Collects data from respective sources: With the help of APIs and integrators, it collects data from applications that deal with customer data.
Preparation: This data might be in different formats. So, it must be converted into a unified format suitable for analysis and interpretation.
Data storage: All of these real-time and historical data is ingested into a central location, like a data warehouse.
Identity resolution, that is linking and mapping data together that’s about one customer and repeating the same for all: This is where you connect all types of data to understand its underlying relationships with one another.
This is how we integrate and co-relate data stuck in siloed sources to offer a congregated view of your customers.
Customer 360 challenges
Implementing a customer 360 platform is more complex than one would think, mainly because most companies today run omnichannel experiences. So, there is data coming in from all directions with or without serving actual value.
So, unless you strategize it right, Customer 360 will just become a master data management, acting merely like a storage solution for your customer data.
Following are the other challenges you might face when you begin your customer 360 journey.
Too many applications
Modern organizations have a tool to track everything. An overload of applications means an overload of data.

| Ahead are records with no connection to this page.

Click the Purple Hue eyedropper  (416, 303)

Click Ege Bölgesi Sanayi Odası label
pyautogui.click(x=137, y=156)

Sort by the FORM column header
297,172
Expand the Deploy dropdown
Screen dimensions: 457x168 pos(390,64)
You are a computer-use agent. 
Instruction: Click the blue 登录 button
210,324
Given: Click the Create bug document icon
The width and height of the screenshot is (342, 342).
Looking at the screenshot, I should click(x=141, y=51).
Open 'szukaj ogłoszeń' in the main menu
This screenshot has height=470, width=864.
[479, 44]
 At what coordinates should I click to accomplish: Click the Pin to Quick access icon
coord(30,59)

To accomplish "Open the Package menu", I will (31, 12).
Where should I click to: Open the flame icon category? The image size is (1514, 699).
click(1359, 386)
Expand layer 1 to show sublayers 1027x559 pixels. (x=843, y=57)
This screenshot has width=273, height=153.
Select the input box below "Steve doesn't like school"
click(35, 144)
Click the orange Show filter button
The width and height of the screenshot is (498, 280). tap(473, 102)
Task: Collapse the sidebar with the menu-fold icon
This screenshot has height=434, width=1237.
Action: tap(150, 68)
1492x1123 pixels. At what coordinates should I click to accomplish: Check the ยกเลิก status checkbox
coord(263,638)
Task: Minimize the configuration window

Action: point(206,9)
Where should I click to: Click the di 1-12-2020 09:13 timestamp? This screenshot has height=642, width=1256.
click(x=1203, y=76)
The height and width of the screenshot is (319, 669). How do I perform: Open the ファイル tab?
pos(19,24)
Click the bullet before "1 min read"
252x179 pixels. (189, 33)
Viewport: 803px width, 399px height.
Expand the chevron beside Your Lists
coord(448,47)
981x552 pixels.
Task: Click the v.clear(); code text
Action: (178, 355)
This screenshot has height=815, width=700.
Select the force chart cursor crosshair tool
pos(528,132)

Hence, it might take time for you to figure out what’s needed and what can be discarded or altered.
Too much data can also be an issue as it increases processing time, leading to clunky storage and inaccurate analysis. On top of that, this data keeps changing with new entries replacing the old ones.
Though modern customer 360 applications are adept at handling the magnitude of data and support scaling, they require proper planning and well-thought-out execution.
Data duplication
Duplicate records are the biggest problem many industries are facing which also has an impact on the accuracy of reports. For example, the same customer might be present on different records of the company under different names, like John and Johnson, creating too many identities for the same person and skewing analytics outcomes.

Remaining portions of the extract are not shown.